图:朱枫烈士
1950年2月18日,阴历大年初二,中共女交通员朱谌之(即朱枫)被抓。关于她被捕的经过,有很多种不同的说法,家住浙江省舟山市普陀区沈家门街道的顾学勇是朱枫烈士在沈家门被捕的见证人,《普陀文史》报道了其亲眼目睹朱枫烈士的被捕经过。
1949年10月1日,中华人民共和国宣告成立,全国解放指日可待。
为搜集军事情报,中共高层领导决定派朱枫潜入台湾,为解放台湾作准备。根据组织安排,这次赴台,朱枫只能单独联系“两条线、两个人”,一人是中共台湾工作委员会书记蔡孝乾,另一人便是“国防部”参谋次长吴石。
正当朱枫功成即将凯旋之时,她万万没有想到,厄运正在向她逼近:台湾地下党两名主要干部先后被捕,朱枫得到警报时,台湾已经实施戒严,海空进出台湾的通道全被关闭。
乘军用运输机飞赴舟山
危急时刻,吴石冒险为朱枫签发了一张《特别通行证》。朱枫于1950年2月4日傍晚搭乘军用运输机,飞赴舟山。
朱枫到达舟山后,从定海机场直奔沈家门。找到当时任存济医院院长的顾孙谋,说她是镇海朱雪梅的姐姐,从台湾来要去上海,并称自己在“跑单帮”,想要去上海进一些唱片,叫顾孙谋找船带她去上海。因为顾孙谋和朱枫的父亲有生意上的往来,认识朱雪梅,所以,顾孙谋热情地把朱枫安置在自己家里,并非有关报道中所说的在存济医院。
据顾学勇回忆,当时顾家习惯称朱枫为朱家四小姐,因为她是镇海鱼行朱老板的四女儿,小名桂凤,所以“朱家桂凤四小姐”就是朱枫。
“朱家四小姐派头大,相貌好,当时沈家门找不出第二个。住在我们家的时候,我们看到她在信封上写过毛笔字,很漂亮,我们姐弟记忆犹新。”顾学勇回忆道:“那时候我刚好15岁,在舟山中学读初一,放寒假在家,大姐顾荷琴当时已经20多岁了,二哥顾学仁在店铺里看店。”在顾家10多天时间里,朱枫很和气,待人接物很讲究,顾荷琴与她影形不离。
朱枫很少出门,从不独自外出上街。其间,顾荷琴陪伴朱枫只去了两个地方,一个是天丰寺,另一个则是鹤龄泉。

*-*-*

• 待办事项: 把这篇关于朱枫的文字从“朱枫到达舟山后,从定海机场直”一直到“是天丰寺,另一个则是鹤龄泉。”的部分重写一遍，并将其中的“顾荷琴”一律换成“顾家大姐”。

*-*-*

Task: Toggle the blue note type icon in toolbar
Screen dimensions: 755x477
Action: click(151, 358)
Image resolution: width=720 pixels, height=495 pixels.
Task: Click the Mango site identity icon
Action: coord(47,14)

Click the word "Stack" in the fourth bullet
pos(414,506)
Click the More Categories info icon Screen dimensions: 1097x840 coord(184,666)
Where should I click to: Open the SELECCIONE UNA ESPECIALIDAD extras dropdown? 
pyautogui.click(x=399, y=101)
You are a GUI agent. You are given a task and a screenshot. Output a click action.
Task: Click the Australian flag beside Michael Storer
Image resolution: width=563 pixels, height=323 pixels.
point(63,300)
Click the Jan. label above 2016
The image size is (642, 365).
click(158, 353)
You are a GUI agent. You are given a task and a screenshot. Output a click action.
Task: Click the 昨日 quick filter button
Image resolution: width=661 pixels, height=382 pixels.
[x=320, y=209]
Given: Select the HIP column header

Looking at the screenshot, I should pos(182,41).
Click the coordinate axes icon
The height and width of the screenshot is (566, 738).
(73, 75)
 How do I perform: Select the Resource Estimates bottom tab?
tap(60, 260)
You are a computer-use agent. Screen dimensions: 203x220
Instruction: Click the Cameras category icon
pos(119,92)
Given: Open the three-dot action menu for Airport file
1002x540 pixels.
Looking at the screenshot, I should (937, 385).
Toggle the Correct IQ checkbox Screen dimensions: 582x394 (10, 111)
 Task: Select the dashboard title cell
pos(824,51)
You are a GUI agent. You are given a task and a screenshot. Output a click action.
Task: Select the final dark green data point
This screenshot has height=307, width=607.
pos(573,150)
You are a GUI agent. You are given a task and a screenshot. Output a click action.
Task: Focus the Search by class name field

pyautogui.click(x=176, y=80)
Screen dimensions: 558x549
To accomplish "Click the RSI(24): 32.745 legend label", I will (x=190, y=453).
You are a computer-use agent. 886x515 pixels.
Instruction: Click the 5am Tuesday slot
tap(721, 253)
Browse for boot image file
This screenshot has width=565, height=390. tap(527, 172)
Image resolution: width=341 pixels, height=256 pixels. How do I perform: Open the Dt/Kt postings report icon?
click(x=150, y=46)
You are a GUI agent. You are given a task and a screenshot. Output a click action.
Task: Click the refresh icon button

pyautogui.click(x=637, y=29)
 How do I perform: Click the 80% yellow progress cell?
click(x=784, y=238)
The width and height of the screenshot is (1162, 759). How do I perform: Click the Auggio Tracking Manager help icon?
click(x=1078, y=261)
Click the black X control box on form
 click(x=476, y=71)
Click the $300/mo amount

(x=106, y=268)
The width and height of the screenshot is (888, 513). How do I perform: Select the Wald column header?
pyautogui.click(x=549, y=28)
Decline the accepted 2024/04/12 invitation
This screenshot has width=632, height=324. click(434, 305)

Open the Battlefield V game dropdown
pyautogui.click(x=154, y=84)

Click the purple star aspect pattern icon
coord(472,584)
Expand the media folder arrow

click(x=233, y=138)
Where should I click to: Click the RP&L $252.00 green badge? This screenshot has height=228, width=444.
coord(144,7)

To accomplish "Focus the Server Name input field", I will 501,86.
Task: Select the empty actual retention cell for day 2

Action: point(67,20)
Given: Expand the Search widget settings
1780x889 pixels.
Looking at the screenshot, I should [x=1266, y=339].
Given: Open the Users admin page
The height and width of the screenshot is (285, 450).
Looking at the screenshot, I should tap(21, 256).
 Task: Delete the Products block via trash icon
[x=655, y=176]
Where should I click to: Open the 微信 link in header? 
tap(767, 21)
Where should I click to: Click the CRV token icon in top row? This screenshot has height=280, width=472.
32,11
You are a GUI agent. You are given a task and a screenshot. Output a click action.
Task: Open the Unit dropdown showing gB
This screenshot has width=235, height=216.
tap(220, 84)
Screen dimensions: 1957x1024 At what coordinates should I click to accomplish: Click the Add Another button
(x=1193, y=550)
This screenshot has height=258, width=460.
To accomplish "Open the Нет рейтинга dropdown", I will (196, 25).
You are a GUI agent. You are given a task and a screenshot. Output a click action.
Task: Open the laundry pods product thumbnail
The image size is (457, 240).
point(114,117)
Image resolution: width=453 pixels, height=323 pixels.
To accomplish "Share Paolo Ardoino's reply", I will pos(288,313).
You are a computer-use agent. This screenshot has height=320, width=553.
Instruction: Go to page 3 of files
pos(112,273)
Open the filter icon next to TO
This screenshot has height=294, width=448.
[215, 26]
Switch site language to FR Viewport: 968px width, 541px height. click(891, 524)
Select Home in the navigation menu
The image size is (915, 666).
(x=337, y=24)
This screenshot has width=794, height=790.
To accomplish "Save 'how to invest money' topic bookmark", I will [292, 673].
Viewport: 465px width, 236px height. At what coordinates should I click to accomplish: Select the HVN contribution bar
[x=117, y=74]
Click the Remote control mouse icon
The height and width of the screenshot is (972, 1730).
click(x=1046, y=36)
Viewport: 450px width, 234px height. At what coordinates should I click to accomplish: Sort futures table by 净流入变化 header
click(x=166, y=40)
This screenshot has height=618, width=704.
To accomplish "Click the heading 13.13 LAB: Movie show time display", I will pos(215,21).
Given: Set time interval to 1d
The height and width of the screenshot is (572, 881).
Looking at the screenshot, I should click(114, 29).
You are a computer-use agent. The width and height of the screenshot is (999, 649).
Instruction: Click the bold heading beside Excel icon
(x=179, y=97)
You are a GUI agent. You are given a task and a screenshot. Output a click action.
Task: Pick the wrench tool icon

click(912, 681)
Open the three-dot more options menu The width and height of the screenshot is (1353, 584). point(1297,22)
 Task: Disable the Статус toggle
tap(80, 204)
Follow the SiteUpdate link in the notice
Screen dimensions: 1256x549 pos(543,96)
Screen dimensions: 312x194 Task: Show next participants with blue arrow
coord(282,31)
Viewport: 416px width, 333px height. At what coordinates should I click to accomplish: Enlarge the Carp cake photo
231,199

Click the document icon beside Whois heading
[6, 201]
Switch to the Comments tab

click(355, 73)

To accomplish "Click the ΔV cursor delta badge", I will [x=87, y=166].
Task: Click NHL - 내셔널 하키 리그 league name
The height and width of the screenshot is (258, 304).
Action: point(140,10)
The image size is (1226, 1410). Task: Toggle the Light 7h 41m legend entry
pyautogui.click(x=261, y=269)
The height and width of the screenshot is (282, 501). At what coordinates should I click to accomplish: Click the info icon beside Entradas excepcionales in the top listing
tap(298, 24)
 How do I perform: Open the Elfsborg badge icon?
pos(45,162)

*-*-*

• 任务输出:
朱枫到达舟山后,从定海机场直奔沈家门。找到当时任存济医院院长的顾孙谋,说她是镇海朱雪梅的姐姐,从台湾来要去上海,并称自己在“跑单帮”,想要去上海进一些唱片,叫顾孙谋找船带她去上海。因为顾孙谋和朱枫的父亲有生意上的往来,认识朱雪梅,所以,顾孙谋热情地把朱枫安置在自己家里,并非有关报道中所说的在存济医院。
据顾学勇回忆,当时顾家习惯称朱枫为朱家四小姐,因为她是镇海鱼行朱老板的四女儿,小名桂凤,所以“朱家桂凤四小姐”就是朱枫。
“朱家四小姐派头大,相貌好,当时沈家门找不出第二个。住在我们家的时候,我们看到她在信封上写过毛笔字,很漂亮,我们姐弟记忆犹新。”顾学勇回忆道:“那时候我刚好15岁,在舟山中学读初一,放寒假在家,大姐顾家大姐当时已经20多岁了,二哥顾学仁在店铺里看店。”在顾家10多天时间里,朱枫很和气,待人接物很讲究,顾家大姐与她影形不离。
朱枫很少出门,从不独自外出上街。其间,顾家大姐陪伴朱枫只去了两个地方,一个是天丰寺,另一个则是鹤龄泉。